BEGIN
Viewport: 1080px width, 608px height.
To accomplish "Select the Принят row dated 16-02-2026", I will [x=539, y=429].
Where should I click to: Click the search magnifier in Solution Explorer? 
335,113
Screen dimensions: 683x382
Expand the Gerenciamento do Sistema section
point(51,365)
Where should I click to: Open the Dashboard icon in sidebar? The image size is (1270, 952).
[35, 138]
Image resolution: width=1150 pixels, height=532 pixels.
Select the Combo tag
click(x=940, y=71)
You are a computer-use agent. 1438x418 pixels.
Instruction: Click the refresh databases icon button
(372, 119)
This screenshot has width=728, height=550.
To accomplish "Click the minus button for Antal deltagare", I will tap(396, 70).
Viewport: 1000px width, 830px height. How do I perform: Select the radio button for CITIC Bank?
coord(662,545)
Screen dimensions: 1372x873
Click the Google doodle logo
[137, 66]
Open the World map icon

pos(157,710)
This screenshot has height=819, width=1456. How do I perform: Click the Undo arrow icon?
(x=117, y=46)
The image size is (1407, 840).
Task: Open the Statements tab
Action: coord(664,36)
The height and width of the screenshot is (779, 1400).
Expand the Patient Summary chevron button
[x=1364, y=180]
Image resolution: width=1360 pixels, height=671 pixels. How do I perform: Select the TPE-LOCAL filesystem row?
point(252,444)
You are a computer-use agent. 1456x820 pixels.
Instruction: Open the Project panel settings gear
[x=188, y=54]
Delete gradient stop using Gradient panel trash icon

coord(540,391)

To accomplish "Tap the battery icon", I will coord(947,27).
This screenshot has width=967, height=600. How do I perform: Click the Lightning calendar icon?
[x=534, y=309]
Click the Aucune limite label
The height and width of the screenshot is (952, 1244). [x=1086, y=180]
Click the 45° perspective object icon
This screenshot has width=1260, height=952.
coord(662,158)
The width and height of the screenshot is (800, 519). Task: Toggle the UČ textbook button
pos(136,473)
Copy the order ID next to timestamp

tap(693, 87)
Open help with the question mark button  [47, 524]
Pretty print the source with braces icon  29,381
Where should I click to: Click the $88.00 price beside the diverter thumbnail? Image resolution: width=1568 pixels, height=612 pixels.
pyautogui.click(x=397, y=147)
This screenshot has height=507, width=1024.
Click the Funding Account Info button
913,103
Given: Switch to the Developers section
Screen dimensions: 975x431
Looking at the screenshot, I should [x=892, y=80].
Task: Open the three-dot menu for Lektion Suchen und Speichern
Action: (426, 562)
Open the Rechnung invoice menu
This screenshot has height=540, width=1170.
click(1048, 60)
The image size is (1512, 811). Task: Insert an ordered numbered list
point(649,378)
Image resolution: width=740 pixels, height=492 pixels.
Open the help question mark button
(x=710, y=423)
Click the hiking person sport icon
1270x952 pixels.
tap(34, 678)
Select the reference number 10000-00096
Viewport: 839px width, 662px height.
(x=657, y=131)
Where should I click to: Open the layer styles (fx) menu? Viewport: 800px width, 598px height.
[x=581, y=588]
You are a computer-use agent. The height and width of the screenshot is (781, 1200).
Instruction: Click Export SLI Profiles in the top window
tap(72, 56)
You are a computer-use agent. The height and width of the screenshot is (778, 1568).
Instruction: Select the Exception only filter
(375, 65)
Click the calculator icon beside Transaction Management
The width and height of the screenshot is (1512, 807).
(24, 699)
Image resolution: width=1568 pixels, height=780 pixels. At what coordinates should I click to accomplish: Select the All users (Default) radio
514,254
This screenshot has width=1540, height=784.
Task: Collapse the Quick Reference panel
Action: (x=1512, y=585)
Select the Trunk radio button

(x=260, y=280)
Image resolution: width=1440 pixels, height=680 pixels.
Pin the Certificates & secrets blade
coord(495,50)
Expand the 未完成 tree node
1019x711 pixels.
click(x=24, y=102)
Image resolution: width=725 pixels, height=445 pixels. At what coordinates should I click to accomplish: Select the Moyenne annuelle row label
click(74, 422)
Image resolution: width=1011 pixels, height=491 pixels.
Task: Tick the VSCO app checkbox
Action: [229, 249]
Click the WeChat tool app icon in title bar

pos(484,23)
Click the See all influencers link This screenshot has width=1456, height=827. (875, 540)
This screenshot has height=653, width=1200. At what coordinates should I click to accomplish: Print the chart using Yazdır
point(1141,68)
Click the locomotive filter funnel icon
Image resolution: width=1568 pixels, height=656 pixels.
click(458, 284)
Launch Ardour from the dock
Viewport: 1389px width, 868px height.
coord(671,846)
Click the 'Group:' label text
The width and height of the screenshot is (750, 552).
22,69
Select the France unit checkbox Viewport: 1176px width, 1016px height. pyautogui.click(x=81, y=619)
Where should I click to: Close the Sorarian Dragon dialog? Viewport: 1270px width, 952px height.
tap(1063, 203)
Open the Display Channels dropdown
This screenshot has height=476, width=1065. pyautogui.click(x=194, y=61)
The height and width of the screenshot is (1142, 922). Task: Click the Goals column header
END
▶ _Problem to solve_: Update the rows between the lines holding "is (781, 1200)." and "tap(72, 56)", inclusive, replacing "top window" with "main window" and keeping everything else the same. Return only those lines.

▶ _Exercise solution_:
You are a computer-use agent. The height and width of the screenshot is (781, 1200).
Instruction: Click Export SLI Profiles in the main window
tap(72, 56)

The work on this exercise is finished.